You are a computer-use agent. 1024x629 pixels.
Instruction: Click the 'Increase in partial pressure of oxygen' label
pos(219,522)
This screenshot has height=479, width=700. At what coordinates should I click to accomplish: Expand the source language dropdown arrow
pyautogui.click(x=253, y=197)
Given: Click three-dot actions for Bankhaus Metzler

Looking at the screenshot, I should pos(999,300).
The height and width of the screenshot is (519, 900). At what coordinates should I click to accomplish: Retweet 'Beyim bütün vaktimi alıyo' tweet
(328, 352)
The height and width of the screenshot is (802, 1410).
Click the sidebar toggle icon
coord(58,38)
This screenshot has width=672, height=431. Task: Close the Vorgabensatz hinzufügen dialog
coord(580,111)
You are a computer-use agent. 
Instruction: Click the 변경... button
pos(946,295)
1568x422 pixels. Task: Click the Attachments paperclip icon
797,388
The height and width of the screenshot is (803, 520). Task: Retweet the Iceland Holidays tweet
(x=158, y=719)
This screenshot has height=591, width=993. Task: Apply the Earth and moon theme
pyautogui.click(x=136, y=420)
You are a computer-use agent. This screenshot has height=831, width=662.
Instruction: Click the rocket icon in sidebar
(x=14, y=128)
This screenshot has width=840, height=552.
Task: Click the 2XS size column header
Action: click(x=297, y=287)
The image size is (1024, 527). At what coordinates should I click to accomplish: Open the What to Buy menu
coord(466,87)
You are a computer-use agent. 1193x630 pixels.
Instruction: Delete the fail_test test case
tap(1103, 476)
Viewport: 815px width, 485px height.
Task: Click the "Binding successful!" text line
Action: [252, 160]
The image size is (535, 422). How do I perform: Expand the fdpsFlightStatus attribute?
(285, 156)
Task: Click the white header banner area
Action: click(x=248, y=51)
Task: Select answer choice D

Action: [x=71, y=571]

#### Goal of the exercise
Find every line in the records that contains the word "agent"; copy those lines.

#### Written answer
You are a computer-use agent. 1024x629 pixels.
You are a computer-use agent. 
You are a computer-use agent. This screenshot has height=831, width=662.
You are a computer-use agent. 1193x630 pixels.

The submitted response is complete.